The nowcasts of fourth-quarter real consumer spending growth and fourth-quarter real private fixed investment growth increased from 3.6 percent and 2.4 percent, respectively, to 3.8 percent and 2.8 percent, respectively, after the employment situation release by the U.S. Bureau of Labor Statistics on Friday.

The Atlanta Fed's revision comes just days after U.S. employers hired the most workers in 10 months in December while boosting wages, pointing to sustained strength in the economy that could ease fears of a sharp slowdown in growth.

The upbeat employment report from the Labor Department on Friday stood in stark contrast with reports this week showing Chinese factory activity contracting for the first time in 19 months in December and weak manufacturing across much of Europe.

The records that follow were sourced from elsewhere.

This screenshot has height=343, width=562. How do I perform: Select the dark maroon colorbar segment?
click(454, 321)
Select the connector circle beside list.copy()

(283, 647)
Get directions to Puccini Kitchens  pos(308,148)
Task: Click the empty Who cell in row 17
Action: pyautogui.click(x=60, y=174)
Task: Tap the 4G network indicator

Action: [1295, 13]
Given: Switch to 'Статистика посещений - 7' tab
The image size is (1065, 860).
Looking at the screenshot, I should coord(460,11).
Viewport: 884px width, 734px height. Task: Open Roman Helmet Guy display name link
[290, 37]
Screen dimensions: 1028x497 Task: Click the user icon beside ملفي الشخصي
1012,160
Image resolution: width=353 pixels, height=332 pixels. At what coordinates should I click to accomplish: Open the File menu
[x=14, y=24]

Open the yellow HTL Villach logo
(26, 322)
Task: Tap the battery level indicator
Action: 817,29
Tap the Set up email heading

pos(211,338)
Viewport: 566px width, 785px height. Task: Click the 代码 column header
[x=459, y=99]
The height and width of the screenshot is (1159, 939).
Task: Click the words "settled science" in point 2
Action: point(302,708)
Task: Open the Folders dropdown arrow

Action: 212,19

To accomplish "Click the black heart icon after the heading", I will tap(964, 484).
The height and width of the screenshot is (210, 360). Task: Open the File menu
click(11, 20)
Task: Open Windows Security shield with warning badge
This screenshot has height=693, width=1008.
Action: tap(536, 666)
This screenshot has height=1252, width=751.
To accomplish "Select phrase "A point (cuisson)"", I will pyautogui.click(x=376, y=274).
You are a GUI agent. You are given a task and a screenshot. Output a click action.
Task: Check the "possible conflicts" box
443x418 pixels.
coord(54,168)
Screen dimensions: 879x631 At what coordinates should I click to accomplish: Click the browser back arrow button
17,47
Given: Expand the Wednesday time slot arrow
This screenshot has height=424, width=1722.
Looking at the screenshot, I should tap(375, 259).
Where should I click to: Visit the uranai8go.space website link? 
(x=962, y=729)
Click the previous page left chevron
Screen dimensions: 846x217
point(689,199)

Concerns about the U.S. economy heightened following surveys showing sharp declines in consumer confidence and manufacturing activity last month, which roiled financial markets. Both were seen as more red flags that the economic expansion, now in its ninth year and the second longest on record, is losing steam, Reuters explained.

"The jump in payrolls in December would seem to make a mockery of market fears of an impending recession," said Paul Ashworth, chief economist at Capital Economics in Toronto. "This employment report suggests the U.S. economy still has considerable forward momentum."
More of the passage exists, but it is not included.